The Hundred-Foot Journey, which is based on a book by Richard C. Morais, is a delightful look at a culture clash that becomes a cultural learning experience. This is not the first movie about French food and culture clashes that Swedish director Lasse Hallstrom has directed. In 2000, he directed Chocolat, a movie about a chocolate maker in a small French town who encounters problems with the town's devoutly Catholic mayor (also called a comte) during Lent. Madame Mallory, like the comte, embraces tradition, and simply cannot see why anyone would consider Indian food when she has an establishment that has a rare recognition for restaurants in Europe. Papa Kadam shows that he knows the restaurant business, and knows that Hassam is his star talent. Later, an injured Hassan shows Madame Mallory what he has learned, and puts his skill to use for all of them. The scenario by Steven Knight captures the nature of small town living and fine dining, while Hallstrom embraces the food, the characters, and the positive aspects of different cultures.

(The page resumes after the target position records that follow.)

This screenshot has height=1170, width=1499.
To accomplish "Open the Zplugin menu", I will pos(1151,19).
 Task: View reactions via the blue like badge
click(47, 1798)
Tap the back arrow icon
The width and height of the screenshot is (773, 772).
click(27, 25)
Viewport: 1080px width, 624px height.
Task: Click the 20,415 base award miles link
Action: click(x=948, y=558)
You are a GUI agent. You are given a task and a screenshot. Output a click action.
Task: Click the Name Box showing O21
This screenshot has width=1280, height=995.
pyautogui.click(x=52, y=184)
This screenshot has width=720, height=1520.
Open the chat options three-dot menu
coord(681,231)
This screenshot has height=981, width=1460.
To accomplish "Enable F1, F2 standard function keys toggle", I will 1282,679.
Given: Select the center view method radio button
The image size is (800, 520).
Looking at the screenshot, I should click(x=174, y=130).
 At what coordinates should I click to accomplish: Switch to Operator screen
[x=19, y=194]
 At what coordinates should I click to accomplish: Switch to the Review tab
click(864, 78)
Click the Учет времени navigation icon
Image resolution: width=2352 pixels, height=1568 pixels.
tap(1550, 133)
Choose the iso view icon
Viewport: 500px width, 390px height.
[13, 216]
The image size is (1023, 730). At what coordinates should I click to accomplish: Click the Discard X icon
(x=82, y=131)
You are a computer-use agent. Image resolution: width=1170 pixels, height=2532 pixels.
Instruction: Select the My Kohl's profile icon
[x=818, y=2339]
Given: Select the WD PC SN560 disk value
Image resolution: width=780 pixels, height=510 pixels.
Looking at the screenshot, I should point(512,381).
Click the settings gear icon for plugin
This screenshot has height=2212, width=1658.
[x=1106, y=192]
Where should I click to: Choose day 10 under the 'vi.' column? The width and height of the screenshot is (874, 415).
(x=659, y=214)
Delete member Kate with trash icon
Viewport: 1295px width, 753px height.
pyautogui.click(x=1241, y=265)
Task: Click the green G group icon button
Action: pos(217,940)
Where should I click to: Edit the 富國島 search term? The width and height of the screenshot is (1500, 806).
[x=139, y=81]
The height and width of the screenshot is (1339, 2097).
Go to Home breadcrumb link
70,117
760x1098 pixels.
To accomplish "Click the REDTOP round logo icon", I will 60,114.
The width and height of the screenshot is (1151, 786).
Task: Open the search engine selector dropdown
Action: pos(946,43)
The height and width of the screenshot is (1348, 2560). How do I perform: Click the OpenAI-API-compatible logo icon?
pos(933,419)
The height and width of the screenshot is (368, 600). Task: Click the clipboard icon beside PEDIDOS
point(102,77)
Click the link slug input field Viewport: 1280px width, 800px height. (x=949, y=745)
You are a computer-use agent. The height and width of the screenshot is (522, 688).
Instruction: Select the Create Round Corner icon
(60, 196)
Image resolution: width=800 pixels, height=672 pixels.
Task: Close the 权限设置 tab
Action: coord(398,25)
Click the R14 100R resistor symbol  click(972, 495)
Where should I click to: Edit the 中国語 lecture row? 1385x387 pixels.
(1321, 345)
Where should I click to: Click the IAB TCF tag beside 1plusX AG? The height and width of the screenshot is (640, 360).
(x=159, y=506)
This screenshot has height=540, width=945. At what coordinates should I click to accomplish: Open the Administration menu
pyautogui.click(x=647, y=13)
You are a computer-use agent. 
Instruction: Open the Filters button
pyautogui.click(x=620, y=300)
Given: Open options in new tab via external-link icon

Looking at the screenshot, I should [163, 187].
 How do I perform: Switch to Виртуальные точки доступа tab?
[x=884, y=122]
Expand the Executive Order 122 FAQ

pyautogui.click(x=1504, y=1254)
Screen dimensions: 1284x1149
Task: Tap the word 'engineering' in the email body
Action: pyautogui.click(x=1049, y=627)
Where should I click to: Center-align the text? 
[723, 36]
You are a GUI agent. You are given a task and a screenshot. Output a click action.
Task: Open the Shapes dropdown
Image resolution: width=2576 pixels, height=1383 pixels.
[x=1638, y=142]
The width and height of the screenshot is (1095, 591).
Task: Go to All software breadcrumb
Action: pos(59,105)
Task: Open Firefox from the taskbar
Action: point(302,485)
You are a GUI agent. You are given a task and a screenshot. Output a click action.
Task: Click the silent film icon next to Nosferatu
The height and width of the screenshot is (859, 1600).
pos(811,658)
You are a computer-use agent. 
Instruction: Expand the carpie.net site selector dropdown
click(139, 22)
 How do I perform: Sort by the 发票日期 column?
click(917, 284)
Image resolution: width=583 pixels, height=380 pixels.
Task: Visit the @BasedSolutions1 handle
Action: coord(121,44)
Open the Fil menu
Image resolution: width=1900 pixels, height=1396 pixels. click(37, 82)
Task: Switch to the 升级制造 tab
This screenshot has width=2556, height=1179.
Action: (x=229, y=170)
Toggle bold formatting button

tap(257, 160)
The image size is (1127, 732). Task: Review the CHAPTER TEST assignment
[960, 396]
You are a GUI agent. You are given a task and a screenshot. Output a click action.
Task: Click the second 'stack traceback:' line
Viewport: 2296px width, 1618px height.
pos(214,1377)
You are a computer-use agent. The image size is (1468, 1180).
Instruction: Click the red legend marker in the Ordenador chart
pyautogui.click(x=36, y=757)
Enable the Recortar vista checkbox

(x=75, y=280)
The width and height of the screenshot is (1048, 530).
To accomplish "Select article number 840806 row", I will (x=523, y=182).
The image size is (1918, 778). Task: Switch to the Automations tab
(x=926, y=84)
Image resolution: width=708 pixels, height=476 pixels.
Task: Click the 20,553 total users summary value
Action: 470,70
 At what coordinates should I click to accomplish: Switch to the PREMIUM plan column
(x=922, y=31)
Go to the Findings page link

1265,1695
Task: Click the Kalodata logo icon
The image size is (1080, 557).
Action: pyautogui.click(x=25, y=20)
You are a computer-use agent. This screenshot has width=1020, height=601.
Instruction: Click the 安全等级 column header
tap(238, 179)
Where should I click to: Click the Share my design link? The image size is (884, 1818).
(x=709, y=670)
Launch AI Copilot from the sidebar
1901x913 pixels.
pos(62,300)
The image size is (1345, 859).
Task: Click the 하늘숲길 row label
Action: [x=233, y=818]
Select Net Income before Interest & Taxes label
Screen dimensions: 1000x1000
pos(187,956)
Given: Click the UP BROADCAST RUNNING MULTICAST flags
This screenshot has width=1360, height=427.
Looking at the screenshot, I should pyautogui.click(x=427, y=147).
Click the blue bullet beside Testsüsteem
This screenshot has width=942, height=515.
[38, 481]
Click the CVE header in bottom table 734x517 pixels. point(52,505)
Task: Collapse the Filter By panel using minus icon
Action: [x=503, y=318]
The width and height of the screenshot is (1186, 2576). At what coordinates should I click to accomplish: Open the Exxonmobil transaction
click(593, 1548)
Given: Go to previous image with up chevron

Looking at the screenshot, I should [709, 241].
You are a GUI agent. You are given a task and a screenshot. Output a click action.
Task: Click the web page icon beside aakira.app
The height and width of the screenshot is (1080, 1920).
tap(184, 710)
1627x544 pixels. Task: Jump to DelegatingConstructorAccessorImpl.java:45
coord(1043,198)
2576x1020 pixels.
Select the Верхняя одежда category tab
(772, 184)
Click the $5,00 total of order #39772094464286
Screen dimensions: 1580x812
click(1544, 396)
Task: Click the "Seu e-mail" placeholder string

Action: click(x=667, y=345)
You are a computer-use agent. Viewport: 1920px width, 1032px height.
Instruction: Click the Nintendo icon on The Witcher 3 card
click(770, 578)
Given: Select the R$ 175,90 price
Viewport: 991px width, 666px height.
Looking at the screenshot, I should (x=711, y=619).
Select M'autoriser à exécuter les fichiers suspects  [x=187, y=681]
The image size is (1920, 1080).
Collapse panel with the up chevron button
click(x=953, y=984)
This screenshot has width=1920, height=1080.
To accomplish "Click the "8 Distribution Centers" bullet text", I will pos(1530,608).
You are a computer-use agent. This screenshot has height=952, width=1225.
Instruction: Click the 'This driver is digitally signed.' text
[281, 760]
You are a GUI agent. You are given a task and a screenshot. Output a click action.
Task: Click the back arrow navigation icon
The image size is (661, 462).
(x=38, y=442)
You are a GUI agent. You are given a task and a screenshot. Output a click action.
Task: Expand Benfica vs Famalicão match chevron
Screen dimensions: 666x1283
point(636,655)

Mirren shows Madame Mallory's pride and sadness in her performance. She owns a place of distinction, yet she goes home alone at the end of the evening. She'd already outlasted one competitor, and doesn't think that Maison Mumbai has anything of culinary value to offer. When she learns her tricks to break Masion Mumbai won't work, she discovers that their way of cooking has its values. When Hassan comes to work for Mallory, her customers take to the way he prepares meals. She even starts to take a liking to Mr. Kadam. Puri is fun as Papa Kadam, a man who lost his old restaurant (and his wife) to political unrest, but is determined to get back into the restaurant business. France gives him and his family the ideal opportunity to start anew, and political unrest in France pales in comparison to what the family faced before. Papa admires Madame Mallory and her business, and soon starts to see her as something other than a business rival. Dayan is very good as Hassan, who comes to love his new residence, and Le Bon is sweet as Marguerite, who slowly realizes her life has changed when she welcomes Hassan and his family.
An old saying reminds people that some of the best journeys require little travel. The Kadams may have tried several European stops, but they decide to reopen their restaurant in a place that has grown used to a different style of cuisine. Madame Mallory may have her reservations, but The Hundred-Foot Journey shows new experiences can unfold in a place not far from one's door.
On a scale of zero to four stars, I give The Hundred-Foot Journey three stars. Bon appetit!